* _Your assignment_:
Where in the records does the word "kamerplanten" occur? Copy each line in which it does.

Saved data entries

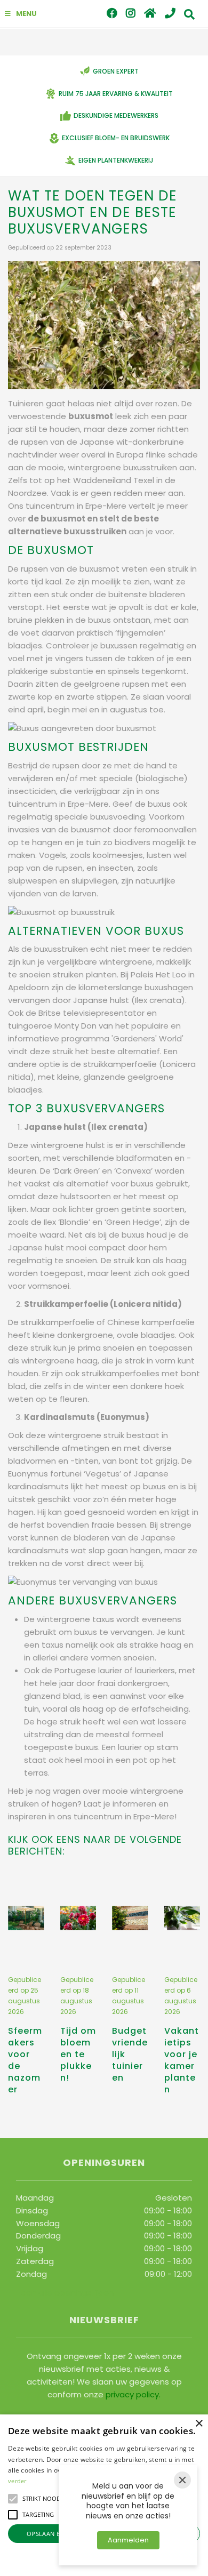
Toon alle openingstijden (65, 2292)
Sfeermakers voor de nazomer (25, 2060)
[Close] (182, 2480)
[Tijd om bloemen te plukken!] (78, 1918)
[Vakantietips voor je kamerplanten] (182, 1918)
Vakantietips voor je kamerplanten (181, 2060)
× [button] (199, 2424)
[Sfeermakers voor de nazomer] (26, 1918)
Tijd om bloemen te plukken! (78, 2054)
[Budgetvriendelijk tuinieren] (130, 1918)
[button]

* _The completed task_:
[Vakantietips voor je kamerplanten] (182, 1918)
Vakantietips voor je kamerplanten (181, 2060)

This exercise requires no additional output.